What to work on:
The records follow. Transcribe only the lines from the line containing "You are a GUI" through the end, both ends included, and leave out the pictures.
Start of Data in this exercise
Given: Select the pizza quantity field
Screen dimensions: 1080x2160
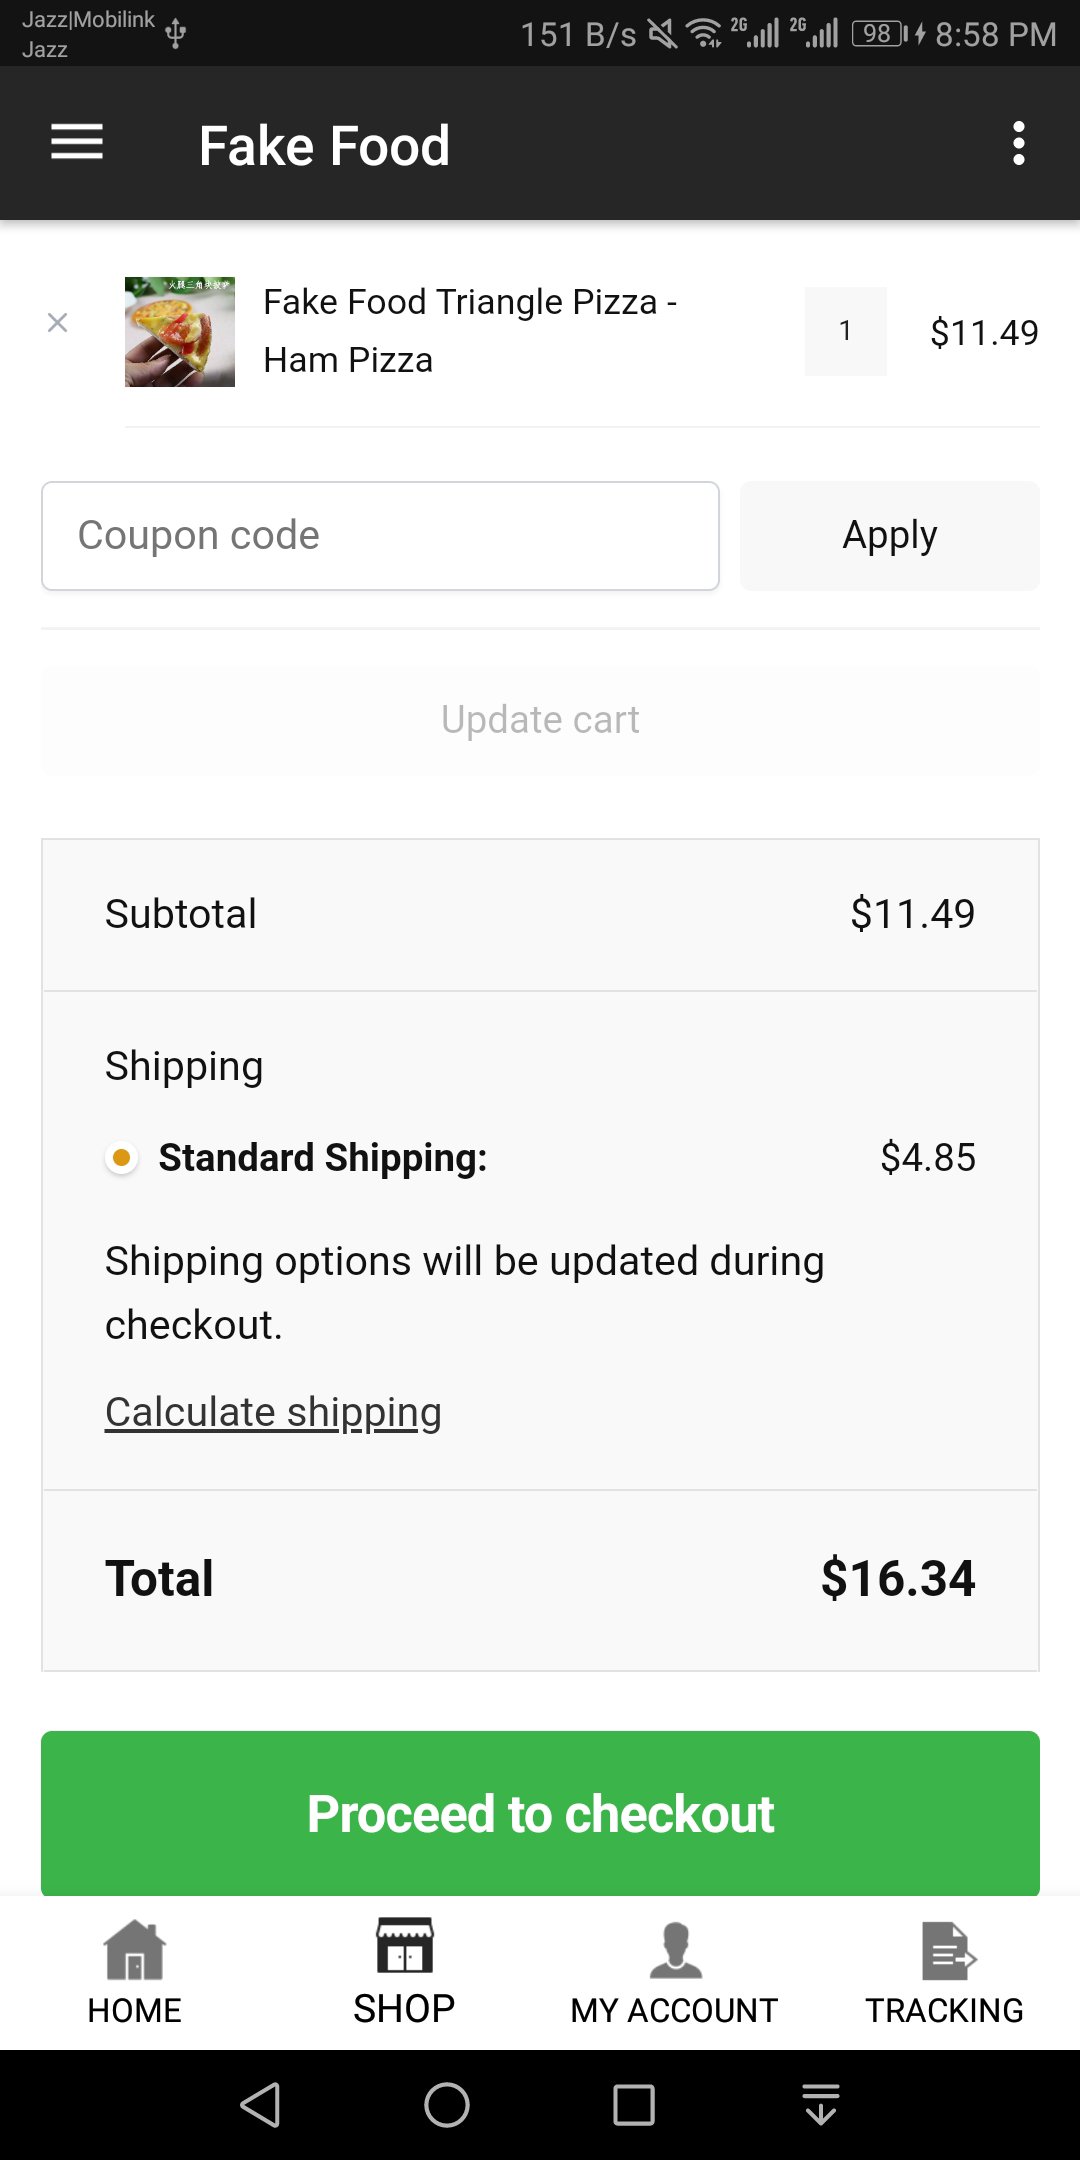Looking at the screenshot, I should 845,331.
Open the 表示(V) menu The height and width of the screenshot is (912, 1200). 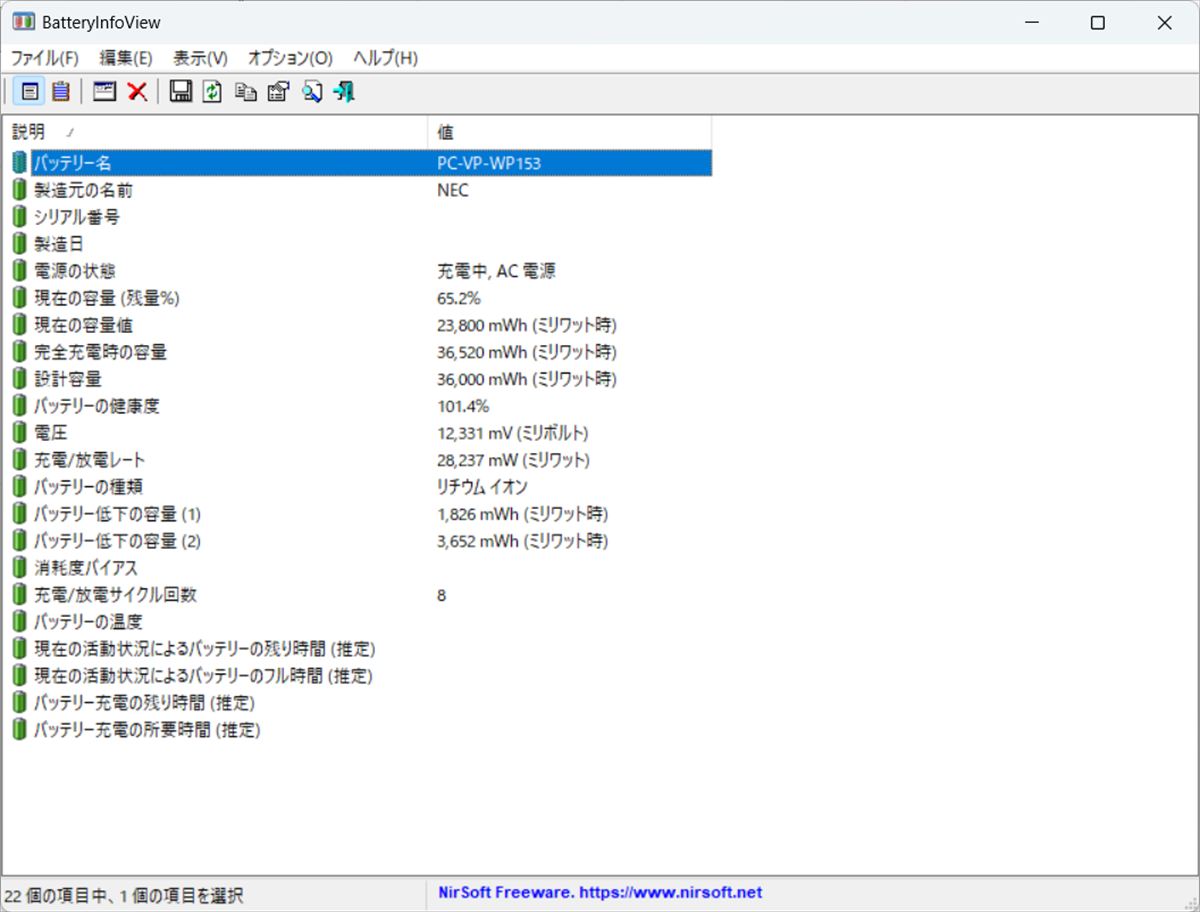point(200,58)
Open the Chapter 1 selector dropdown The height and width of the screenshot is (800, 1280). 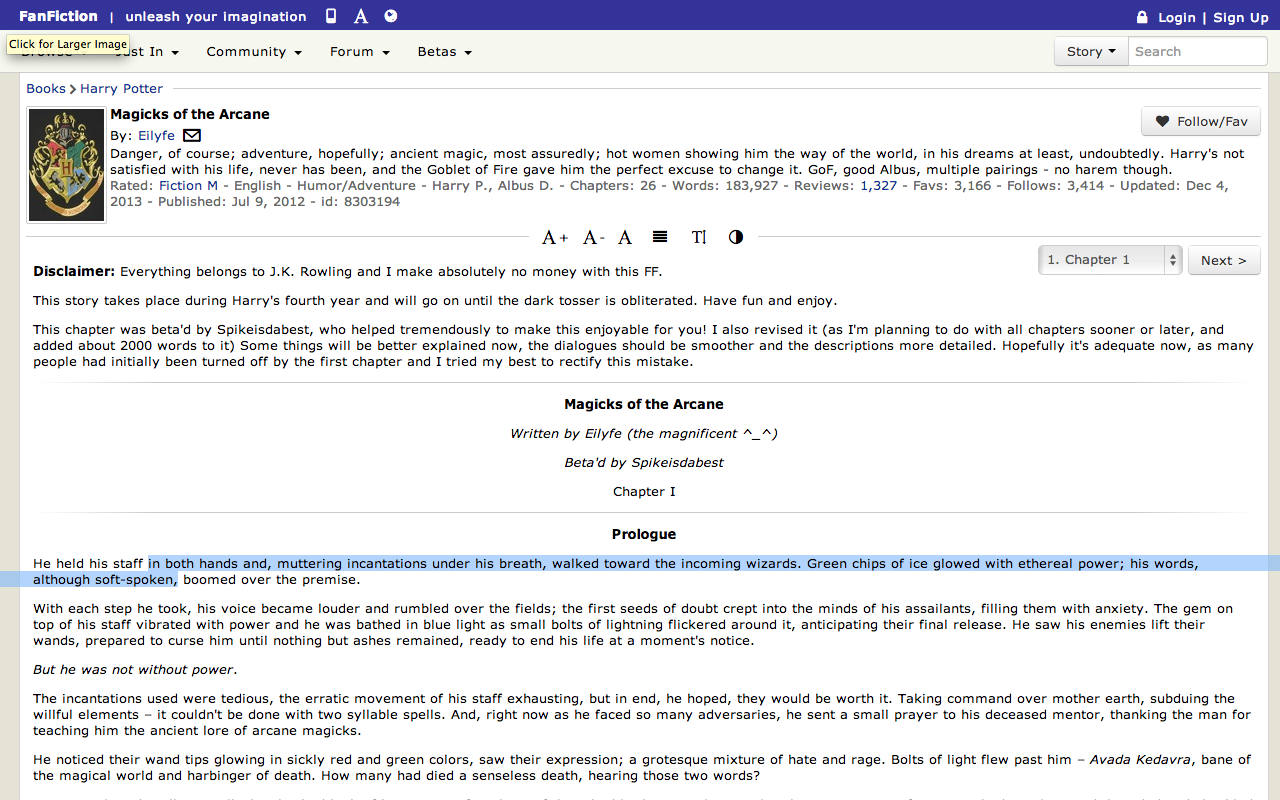[1110, 260]
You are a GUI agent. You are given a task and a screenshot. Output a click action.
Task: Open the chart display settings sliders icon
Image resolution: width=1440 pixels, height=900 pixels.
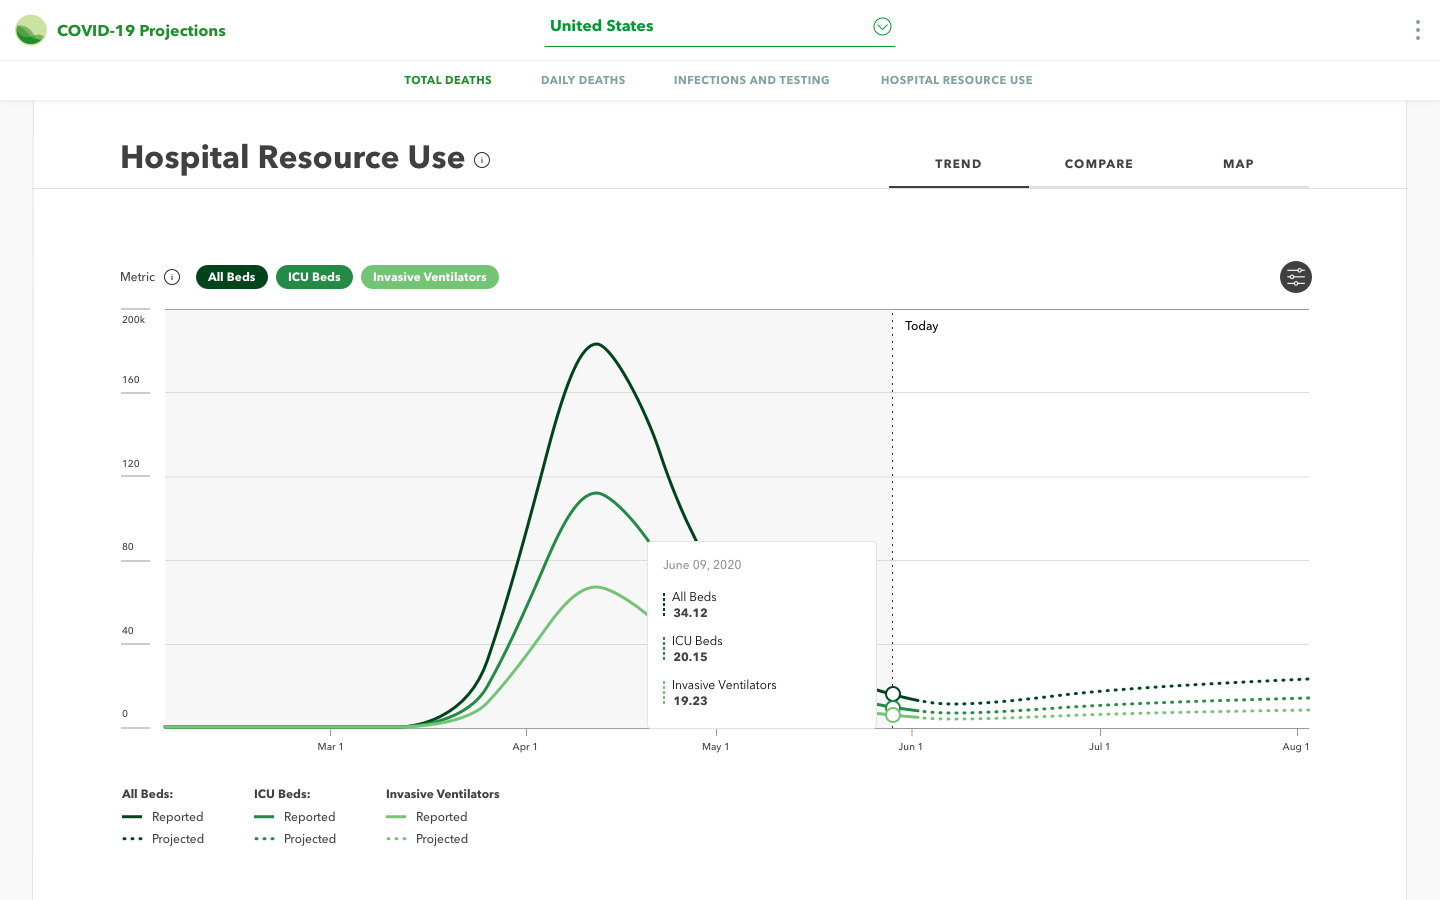coord(1295,277)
End of Data in this exercise
Result for this task:
You are a GUI agent. You are given a task and a screenshot. Output a click action.
Task: Open the chart display settings sliders icon
Image resolution: width=1440 pixels, height=900 pixels.
coord(1295,277)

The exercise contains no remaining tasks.